By tapping into the stream of data from IoT and relating that to IT and OT data, as well as external information (weather systems, social networks for customer profiling), new insights can be uncovered that can dramatically improve business decisions.

Today, it is possible to determine critical patterns by analysing data from entirely different sources, even if the data is structured or unstructured, and even if the information is complete or ambiguous. Real value in today’s utility industry can be found through information asymmetry – joining the information dots in fresh ways from new sources and types of data that provide unique insights and foresights unmatched by competitors.

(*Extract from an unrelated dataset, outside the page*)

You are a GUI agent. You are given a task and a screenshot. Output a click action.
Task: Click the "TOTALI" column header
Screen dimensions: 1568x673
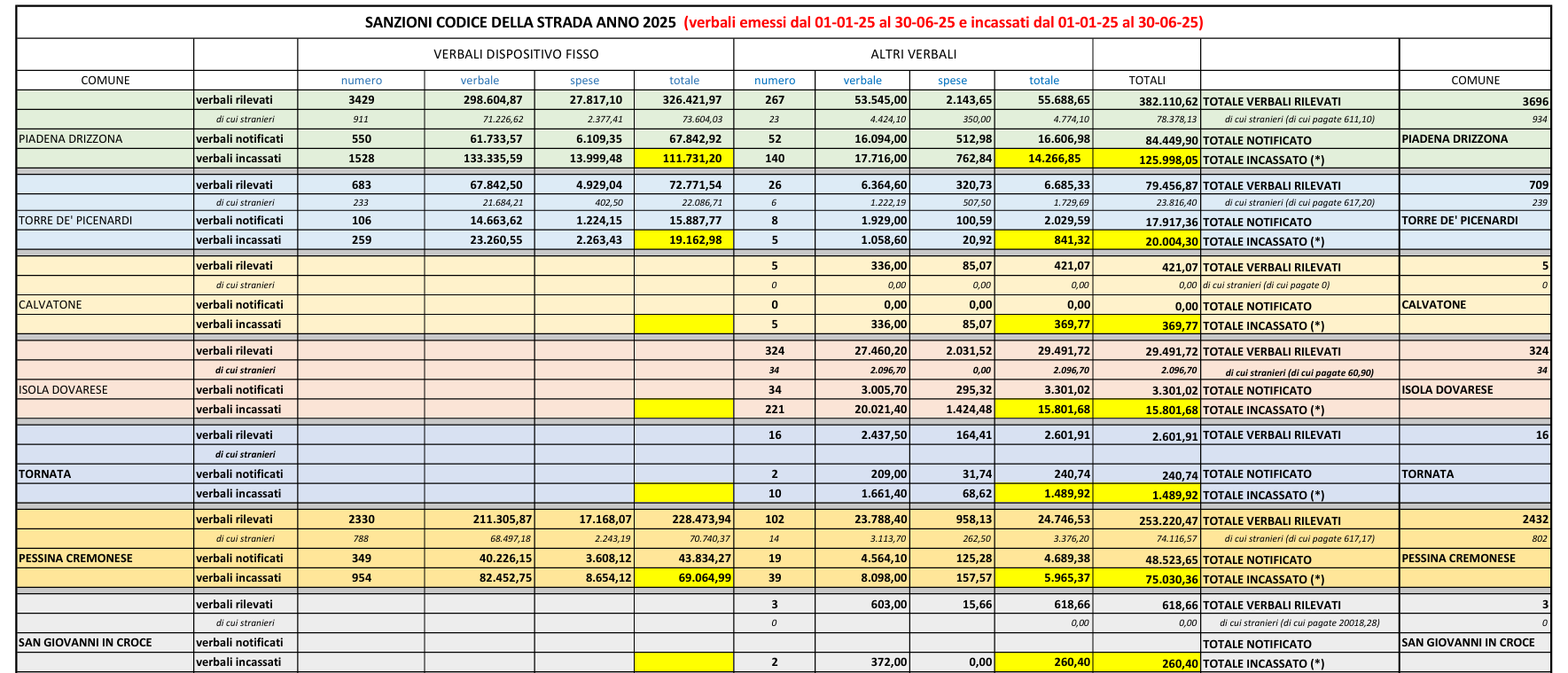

Here are just a few examples of the power of connecting the information dots for power utility firms:

  • For core network operations. Predictive and condition-based maintenance of substation equipment to decrease unplanned outages; monitoring of real-time asset utilisation and optimisation of generation and transmission equipment to maximise return on assets (ROA); and short-term weather forecasts to enable prepositioning of repair assets and adjust generation to meet demand appropriately.
  • To gain customer insights. Fraud detection, current diversion, enhanced customer billing, demand forecasting and personalised pricing. Use of social media (like sentiment analysis) enables new levels of customer insight and reduces customer support traffic.
  • To enhance field service. Sensors and IoT solutions instantaneously detect brown-outs and power outages; use of mobility and location solutions provides new levels of responsiveness to equipment problems in the field.
  • Energy trading. More sophisticated analytics tools enable market traders to quickly find cheaper prices for energy purchases and best sale prices in spot markets.
  • Regulatory reporting. Big data and analytics enable faster and more accurate reporting to regulators and provide evidence for higher rate requests.
  • Security, intelligence, and data management. Vulnerability assessments must be conducted regularly to safeguard communications with active grid components; master data management and optimisation are even more important in big data applications.

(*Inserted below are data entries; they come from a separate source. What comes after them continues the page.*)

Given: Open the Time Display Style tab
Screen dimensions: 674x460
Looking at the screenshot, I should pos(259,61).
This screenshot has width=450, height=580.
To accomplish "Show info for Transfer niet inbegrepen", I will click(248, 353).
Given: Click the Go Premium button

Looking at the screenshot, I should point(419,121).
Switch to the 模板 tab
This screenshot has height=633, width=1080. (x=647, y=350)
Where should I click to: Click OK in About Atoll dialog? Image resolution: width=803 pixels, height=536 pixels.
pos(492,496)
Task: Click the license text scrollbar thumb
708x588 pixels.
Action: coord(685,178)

In terms of technology disruption, the power utility sector is facing some of the biggest challenges of any industry. No less than five different types of technology are intersecting and undergoing rapid rates of innovation at the same time:

  1. Information Technology (IT): Cloud computing, analytics, Internet of Things; Big Data
  2. Operational Technology (OT): Smart Grid, embedded systems, process equipment
  3. Energy Technology (ET): Solar, wind, fuel cells, energy storage, distributed energy generation
  4. Automotive Technology (AT): Driverless cars, hybrid or hydrogen fuel cell cars
  5. Consumer Technology (CT): Smart appliances, smart meters, data feeds to personal mobile devices.

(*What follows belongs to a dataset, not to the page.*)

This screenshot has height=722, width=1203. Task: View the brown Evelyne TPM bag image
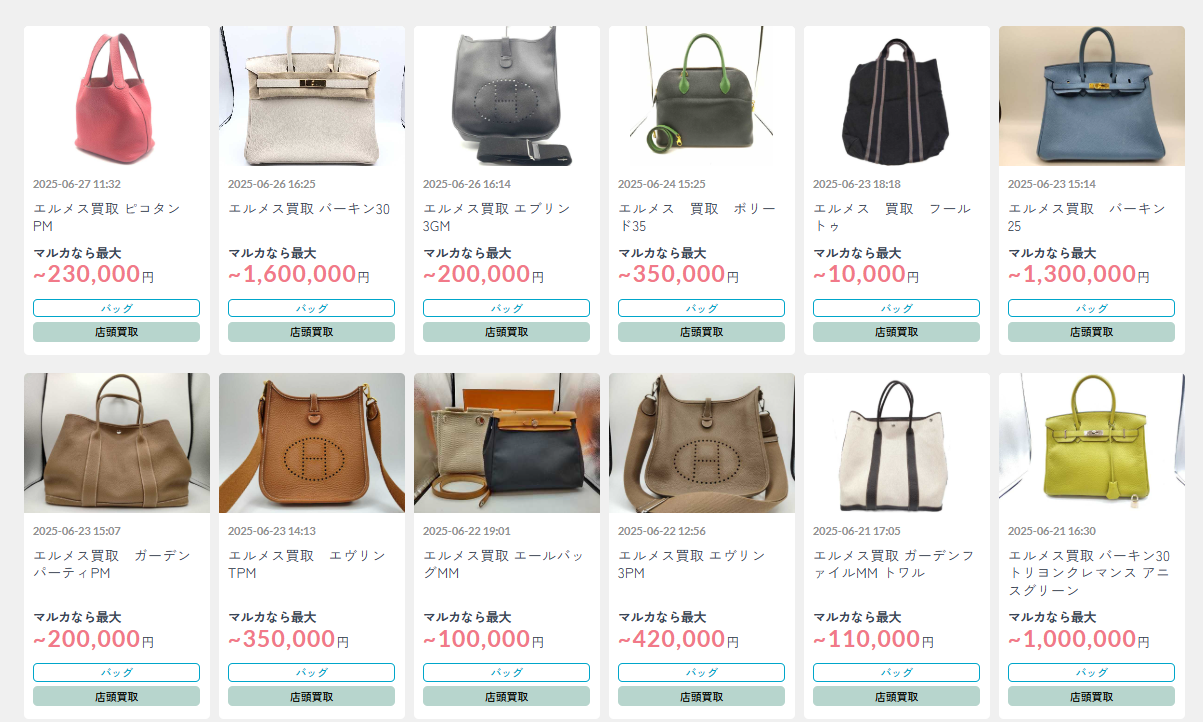tap(312, 443)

The convergence of all these technologies has the potential for a devastating impact on the power utility industry. In the near future households may be generating much of the energy they need themselves (ET), including plugging their car into their house (AT) with high levels of visibility on power use and demand (IT), with less consumption (CT) and improved automated distribution networks (OT).

Leading utilities firms across the world are proactively preparing for these digital disruptions. One of the first and most powerful ways they are doing this is to maximise their decision making capabilities by tapping into the world of data now available, inside and outside of the business. Only by having information asymmetry and connecting all the available dots of data can a modern utility business successfully navigate a way forward through this period of intense change.